Oracle uses a SQL-centric approach to generating and displaying execution plans. You use SQL to place plan data into a table, after which you can view the data with a normal SQL query. The process can seem awkward at first, especially if you perform it manually. SQL Server sends execution-plan descriptions directly to your screen upon request, but Oracle's SQL-centric approach, writing to a plan table, is much more flexible when you wish to automate the process or analyze whole sets of execution plans at once.

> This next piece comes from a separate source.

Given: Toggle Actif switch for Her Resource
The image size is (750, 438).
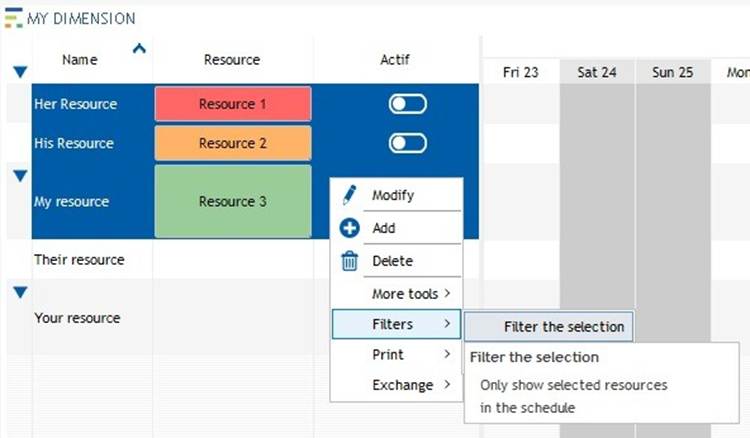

Oracle places execution-plan data into a table, which is normally called PLAN_TABLE. If you do not already have a PLAN_TABLE in the schema you are using to investigate execution plans, create one. You can create an up-to-date PLAN_TABLE with the utlxplan.sql script in the rdbms/admin directory under ORACLE_HOME. If you cannot reach ORACLE_HOME, you can create a serviceable PLAN_TABLE with this script:
CREATE TABLE PLAN_TABLE( STATEMENT_ID VARCHAR2(30), TIMESTAMP DATE, REMARKS VARCHAR2(80), OPERATION VARCHAR2(30), OPTIONS VARCHAR2(30), OBJECT_NODE VARCHAR2(128), OBJECT_OWNER VARCHAR2(30), OBJECT_NAME VARCHAR2(30), OBJECT_INSTANCE NUMBER(38), OBJECT_TYPE VARCHAR2(30), OPTIMIZER VARCHAR2(255), SEARCH_COLUMNS NUMBER(38), ID NUMBER(38), PARENT_ID NUMBER(38), POSITION NUMBER(38), COST NUMBER(38), CARDINALITY NUMBER(38), BYTES NUMBER(38), OTHER_TAG VARCHAR2(255), OTHER LONG);
You use a four-step process from SQL*Plus to generate and display execution plans on Oracle with the least interference to other end users, who may also be using the plan table:
Delete all rows from Oracle's special execution-plan table PLAN_TABLE in the schema you are using to generate the execution plans. You can generate an execution plan for a SQL statement only from a database user that has the privilege to run that SQL statement. Therefore, you usually generate execution plans while connected to the same schema in which the SQL to be tuned runs.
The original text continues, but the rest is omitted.